2. An endoscopic surgical instrument force transfer coefficient testing device according to claim 1, wherein: the test bench (1) is fixedly provided with a positioning protrusion (16) for positioning the fixed handle, the positioning protrusion (16) vertically extends upwards, and the appearance of the positioning protrusion (16) is matched with the inner shape of the finger ring on the fixed handle.

3. An endoscopic surgical instrument force transfer coefficient testing device according to claim 2, wherein: the positioning protrusions (16) are arranged in an elliptical table shape, and the cross-sectional area of each positioning protrusion (16) is gradually increased from top to bottom.

4. An endoscopic surgical instrument force transfer coefficient testing device according to claim 1 or 2 or 3, wherein: two locating strips (17) which are arranged at intervals from front to back are fixedly arranged on the test bench (1), the tops of the inner ends of the two locating strips (17) which are close to each other are arranged to be curved surfaces, the two locating strips (17) extend in parallel along the left-right direction, and a locating groove (18) for a clamp rod to slide through is formed between the two locating strips (17).
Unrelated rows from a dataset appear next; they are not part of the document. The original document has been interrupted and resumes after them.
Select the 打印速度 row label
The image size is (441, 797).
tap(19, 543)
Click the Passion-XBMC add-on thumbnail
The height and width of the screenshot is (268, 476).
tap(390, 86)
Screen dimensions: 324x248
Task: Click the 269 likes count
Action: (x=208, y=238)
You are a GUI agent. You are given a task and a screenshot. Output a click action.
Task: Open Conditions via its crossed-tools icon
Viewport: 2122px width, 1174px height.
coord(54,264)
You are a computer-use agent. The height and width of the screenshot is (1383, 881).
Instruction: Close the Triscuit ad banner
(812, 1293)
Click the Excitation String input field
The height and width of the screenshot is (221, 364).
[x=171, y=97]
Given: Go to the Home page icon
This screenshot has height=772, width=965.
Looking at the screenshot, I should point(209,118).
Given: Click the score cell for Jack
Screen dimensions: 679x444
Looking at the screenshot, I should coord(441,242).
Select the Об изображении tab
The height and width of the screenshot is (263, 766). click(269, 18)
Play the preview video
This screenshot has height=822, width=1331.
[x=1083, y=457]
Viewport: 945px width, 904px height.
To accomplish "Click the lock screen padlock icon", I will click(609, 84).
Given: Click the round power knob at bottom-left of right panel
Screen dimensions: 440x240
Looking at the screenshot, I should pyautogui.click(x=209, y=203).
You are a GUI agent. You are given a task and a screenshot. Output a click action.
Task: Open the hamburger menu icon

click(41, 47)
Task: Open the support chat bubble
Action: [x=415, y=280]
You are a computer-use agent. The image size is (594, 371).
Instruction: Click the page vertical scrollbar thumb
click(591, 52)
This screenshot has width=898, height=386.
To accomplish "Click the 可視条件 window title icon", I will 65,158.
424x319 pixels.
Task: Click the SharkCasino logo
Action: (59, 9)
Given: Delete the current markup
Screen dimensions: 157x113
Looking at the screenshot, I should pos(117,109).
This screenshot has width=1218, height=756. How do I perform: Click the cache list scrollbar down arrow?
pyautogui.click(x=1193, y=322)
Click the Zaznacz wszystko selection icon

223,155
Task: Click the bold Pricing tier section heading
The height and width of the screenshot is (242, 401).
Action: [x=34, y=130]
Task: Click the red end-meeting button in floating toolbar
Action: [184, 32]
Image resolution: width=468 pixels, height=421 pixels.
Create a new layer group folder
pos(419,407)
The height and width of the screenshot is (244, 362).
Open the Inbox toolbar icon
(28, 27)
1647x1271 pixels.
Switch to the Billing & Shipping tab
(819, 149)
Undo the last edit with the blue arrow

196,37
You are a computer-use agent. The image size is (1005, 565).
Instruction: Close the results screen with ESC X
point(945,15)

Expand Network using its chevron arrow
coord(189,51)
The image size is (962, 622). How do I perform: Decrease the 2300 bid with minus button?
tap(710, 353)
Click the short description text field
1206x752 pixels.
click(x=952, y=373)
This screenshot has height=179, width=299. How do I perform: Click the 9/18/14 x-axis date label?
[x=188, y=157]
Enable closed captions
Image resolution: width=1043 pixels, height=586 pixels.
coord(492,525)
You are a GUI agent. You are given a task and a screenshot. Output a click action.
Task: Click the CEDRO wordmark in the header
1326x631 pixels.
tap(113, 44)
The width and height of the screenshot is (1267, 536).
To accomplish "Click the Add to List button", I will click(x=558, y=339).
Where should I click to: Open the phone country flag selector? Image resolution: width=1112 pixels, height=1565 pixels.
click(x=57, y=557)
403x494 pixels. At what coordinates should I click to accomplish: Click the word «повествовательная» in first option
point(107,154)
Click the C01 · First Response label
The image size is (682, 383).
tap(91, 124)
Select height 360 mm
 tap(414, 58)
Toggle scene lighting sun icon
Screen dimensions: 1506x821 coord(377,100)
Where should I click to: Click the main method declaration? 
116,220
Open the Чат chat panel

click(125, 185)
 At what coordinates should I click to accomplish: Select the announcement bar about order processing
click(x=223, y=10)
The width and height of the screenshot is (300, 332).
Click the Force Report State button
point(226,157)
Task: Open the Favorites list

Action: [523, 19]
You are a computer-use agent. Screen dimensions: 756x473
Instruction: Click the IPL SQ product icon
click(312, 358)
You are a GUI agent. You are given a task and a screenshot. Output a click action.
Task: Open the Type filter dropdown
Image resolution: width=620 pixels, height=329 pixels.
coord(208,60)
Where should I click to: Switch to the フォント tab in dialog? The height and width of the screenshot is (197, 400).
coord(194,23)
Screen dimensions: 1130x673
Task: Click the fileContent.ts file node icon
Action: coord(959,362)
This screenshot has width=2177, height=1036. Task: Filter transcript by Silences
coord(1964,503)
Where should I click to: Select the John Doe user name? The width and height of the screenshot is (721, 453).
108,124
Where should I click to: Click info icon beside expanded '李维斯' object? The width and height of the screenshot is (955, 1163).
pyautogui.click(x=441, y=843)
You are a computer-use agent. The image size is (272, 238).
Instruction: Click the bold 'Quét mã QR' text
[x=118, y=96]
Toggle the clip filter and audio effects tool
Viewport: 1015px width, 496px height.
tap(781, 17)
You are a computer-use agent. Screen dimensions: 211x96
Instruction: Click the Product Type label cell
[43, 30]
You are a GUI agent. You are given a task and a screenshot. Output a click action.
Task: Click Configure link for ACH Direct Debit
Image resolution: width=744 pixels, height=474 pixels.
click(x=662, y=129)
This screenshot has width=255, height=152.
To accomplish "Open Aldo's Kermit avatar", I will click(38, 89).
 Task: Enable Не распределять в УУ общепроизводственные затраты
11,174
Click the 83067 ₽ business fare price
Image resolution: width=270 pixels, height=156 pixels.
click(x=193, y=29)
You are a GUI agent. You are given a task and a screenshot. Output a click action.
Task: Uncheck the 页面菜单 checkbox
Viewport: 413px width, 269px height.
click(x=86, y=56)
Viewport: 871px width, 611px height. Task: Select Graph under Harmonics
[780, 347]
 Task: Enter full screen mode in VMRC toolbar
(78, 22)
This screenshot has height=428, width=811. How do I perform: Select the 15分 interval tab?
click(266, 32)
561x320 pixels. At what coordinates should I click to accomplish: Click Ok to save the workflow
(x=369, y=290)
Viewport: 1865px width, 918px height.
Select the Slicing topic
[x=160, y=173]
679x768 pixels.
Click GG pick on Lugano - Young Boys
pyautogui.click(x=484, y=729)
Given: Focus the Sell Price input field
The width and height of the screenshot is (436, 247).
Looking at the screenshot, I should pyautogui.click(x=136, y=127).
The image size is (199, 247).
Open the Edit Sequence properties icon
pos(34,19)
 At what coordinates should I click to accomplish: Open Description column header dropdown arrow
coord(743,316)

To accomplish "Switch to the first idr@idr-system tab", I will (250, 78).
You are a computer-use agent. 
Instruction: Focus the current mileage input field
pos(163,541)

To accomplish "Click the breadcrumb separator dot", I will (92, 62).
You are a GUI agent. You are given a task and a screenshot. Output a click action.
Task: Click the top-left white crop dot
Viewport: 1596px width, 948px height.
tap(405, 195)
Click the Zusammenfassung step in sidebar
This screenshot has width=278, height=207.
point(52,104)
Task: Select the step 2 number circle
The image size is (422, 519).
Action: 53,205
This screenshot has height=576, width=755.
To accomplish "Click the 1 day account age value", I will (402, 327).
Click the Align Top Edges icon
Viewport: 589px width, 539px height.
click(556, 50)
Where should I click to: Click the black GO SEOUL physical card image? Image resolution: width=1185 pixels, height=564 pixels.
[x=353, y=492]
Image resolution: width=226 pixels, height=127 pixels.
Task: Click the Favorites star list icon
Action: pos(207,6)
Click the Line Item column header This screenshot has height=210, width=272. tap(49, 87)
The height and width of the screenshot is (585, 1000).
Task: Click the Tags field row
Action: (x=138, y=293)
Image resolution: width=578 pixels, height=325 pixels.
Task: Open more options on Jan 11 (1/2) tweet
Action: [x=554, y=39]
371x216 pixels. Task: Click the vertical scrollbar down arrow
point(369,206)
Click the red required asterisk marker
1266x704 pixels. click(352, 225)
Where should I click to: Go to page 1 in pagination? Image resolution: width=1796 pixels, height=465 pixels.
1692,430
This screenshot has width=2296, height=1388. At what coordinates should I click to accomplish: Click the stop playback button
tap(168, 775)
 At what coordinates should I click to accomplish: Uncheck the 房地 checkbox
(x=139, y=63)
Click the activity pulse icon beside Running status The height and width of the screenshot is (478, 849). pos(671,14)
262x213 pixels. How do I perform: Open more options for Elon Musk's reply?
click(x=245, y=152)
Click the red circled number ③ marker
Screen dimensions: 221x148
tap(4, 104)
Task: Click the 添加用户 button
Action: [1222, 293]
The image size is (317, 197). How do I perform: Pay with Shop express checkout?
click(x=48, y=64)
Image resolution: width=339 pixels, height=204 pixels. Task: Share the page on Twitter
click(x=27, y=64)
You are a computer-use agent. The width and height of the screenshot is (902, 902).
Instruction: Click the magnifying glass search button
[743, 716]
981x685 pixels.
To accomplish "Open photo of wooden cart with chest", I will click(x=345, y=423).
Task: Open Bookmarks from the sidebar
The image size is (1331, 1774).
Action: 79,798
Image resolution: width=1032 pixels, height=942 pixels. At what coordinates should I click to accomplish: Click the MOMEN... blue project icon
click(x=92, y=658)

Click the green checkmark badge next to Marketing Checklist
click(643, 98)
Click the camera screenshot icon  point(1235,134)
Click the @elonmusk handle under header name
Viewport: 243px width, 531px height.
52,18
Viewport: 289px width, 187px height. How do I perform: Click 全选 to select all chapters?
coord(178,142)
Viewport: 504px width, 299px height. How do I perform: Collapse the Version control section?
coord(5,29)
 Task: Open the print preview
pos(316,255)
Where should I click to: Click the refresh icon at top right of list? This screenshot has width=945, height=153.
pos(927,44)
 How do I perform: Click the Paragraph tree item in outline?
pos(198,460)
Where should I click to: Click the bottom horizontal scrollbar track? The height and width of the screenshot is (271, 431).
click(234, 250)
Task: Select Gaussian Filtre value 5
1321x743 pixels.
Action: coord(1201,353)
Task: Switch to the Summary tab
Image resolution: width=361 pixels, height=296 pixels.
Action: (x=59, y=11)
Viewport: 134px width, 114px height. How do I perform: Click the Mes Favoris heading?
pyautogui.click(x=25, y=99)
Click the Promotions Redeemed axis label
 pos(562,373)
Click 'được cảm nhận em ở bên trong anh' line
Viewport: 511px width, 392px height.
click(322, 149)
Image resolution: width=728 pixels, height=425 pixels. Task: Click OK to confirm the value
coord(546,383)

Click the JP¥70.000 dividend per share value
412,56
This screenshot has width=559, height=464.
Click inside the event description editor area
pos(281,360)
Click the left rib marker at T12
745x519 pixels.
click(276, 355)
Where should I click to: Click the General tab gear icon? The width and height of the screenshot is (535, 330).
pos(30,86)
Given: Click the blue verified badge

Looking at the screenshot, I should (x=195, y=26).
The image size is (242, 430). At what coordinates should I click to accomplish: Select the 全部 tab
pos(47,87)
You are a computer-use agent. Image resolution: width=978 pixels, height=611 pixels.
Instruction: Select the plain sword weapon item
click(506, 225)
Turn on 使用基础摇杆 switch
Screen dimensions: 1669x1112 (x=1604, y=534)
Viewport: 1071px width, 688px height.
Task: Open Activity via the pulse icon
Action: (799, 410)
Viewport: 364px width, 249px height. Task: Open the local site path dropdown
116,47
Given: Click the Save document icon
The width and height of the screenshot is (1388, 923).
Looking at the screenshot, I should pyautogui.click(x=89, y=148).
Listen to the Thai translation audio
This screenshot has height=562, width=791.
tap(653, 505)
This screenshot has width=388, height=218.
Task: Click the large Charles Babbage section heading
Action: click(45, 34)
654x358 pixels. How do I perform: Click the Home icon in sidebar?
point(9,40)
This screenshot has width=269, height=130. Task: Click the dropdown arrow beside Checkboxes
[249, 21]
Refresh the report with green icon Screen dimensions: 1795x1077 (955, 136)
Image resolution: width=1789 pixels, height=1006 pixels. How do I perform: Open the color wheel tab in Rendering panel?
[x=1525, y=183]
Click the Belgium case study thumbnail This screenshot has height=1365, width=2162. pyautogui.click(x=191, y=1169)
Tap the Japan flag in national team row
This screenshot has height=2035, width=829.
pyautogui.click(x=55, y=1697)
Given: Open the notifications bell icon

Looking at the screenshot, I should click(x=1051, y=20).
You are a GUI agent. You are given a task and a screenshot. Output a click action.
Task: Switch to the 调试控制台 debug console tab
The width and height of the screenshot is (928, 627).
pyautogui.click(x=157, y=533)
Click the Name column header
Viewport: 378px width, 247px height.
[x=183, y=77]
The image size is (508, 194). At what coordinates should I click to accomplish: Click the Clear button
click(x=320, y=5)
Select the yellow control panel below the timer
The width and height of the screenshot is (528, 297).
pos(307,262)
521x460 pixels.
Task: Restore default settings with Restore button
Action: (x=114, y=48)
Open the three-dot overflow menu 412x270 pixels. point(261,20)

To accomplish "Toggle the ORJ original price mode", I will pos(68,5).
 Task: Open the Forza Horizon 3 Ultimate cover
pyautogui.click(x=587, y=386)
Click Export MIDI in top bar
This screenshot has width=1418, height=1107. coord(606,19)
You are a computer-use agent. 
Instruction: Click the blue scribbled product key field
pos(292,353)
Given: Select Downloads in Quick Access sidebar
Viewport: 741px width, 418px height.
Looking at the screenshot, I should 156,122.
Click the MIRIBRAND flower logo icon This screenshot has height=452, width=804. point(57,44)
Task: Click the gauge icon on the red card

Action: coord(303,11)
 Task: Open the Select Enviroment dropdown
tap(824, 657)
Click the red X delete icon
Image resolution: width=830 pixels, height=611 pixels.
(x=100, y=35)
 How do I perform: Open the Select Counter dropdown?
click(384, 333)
5. An endoscopic surgical instrument force transfer coefficient testing device according to claim 1 or 2 or 3, wherein: the test bench (1) is fixedly provided with a pressing module (19) for limiting the endoscope surgical instrument in the vertical direction, and the pressing module (19) comprises a pressing head (20) capable of ascending and descending.

6. An endoscopic surgical instrument force transfer coefficient testing device according to claim 4, wherein: the test bench (1) is fixedly provided with a cushion block (21) positioned on the right side of the positioning strip (17), the top of the cushion block (21) is provided with a concave bearing groove (22), the bearing groove (22) penetrates through the left end and the right end of the cushion block (21), and the longitudinal section of the bearing groove (22) is U-shaped.

7. An endoscopic surgical instrument force transfer coefficient testing device according to claim 2 or 3, wherein: the test bench (1) is provided with an avoidance groove positioned at the rear side of the positioning bulge (16), and the avoidance groove penetrates through the upper end and the lower end of the test bench (1).

8. An endoscopic surgical instrument force transfer coefficient testing device according to claim 1, wherein: the second force sensor (6) is detachably connected with the supporting plate (11).